* _Vorliegender Textauszug_
========
Der norwegische Regisseur Joachim Trier erzählt in seinem Film "Oslo, 31. August" die Geschichte des 34-jährigen Ex-Junkies Anders (Anders Danielsen Lie), der nach mehreren Jahren in einer Entzugsklinik in die Wirklichkeit entlassen wird. Die Ärzte sagen, er sei clean. Er selbst fühlt sich leer.
Mit Mitte zwanzig nahm er jede Droge, die er bekommen konnte. Sein Leben war ein einziger Rave, er war berühmt, begehrt und viel schneller als seine Freunde. Heute haben sie Job, Frau und Kinder. Sie haben ihn überholt. Anders fühlt sich wie das Schlusslicht seiner Generation.
Der Film erzählt von einem, der ausgenüchtert in eine Welt zurückkehrt, die er im Vollrausch verlassen hat. Trier zeigt seinen Helden als Mann, dessen Sinne frisch geschärft sind. Wenn Anders die Passanten beobachtet, die an ihm vorbeieilen, nimmt er auch ihre fast unmerklichen Gesten wahr, noch aus weiter Ferne hört er Gesprächsfetzen.
Durch die Jahre in der Klinik ist in Anders ein Vakuum an Erfahrungen entstanden; nun strömt das Leben mit Macht wieder in ihn hinein. Trier inszeniert Oslo als warme, von den Strahlen der Spätsommersonne durchflutete Stadt. Für Schwermut scheint hier kein Platz.
Kann es wirklich sein, dass Anders in dieser Welt voller großartiger, ungenutzter Möglichkeiten mit jedem Schritt dem Tod zustrebt?
Triers Film beruht auf dem Roman "Das Irrlicht", den der französische Schriftsteller Pierre Drieu la Rochelle 1931 veröffentlichte und der 1963 von Louis Malle erstmals verfilmt wurde. "Das Leben", heißt es an einer Stelle im Buch, sei "ein schreckliches Gift". Das Gegengift, so Drieu, sei Opium.
Sein Buch ist das Manifest eines Dandys, der das "erhabene Gefühl der Verachtung" pflegt und sich als antibürgerlicher Rebell dünkt. "Jedes Wesen mit wirklicher Sensibilität steht an der Grenze von Tod und Wahnsinn", schreibt Drieu. Ein Feigling, wer es nicht wagt, sie zu überschreiten. Kleinlich, wer am Leben hängt.
========
Gespeicherte Einträge:
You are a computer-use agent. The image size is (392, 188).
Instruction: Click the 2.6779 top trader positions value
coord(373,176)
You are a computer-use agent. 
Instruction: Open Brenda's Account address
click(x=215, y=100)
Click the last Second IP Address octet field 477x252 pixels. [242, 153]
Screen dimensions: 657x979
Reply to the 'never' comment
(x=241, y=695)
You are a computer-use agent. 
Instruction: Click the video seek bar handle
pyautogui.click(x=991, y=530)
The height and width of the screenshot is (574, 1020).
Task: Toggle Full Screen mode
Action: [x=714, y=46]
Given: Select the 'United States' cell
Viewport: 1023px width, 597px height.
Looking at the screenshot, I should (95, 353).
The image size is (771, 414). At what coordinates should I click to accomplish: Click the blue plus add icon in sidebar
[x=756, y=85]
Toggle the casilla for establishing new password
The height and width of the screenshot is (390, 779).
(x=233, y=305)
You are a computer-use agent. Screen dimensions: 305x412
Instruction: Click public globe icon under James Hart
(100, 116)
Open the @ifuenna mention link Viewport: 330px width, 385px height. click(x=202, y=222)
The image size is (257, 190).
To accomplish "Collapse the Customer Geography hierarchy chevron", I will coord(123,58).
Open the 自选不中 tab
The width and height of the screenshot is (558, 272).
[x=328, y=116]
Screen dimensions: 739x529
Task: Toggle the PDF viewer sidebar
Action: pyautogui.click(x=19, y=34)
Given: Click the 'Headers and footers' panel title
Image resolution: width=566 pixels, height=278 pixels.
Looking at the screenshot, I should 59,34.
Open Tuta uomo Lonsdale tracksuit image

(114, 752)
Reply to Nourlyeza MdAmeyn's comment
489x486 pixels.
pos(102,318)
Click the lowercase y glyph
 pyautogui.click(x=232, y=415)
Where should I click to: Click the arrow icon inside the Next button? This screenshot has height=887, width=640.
========
* _Arbeitsauftrag_
Zitieren Sie aus dem Text über den Film „Oslo, 31. August“ wörtlich die Stelle von „Mit Mitte zwanzig“ bis einschließlich „Schlusslicht seiner Generation.“.

* _Antwortfeld_
Mit Mitte zwanzig nahm er jede Droge, die er bekommen konnte. Sein Leben war ein einziger Rave, er war berühmt, begehrt und viel schneller als seine Freunde. Heute haben sie Job, Frau und Kinder. Sie haben ihn überholt. Anders fühlt sich wie das Schlusslicht seiner Generation.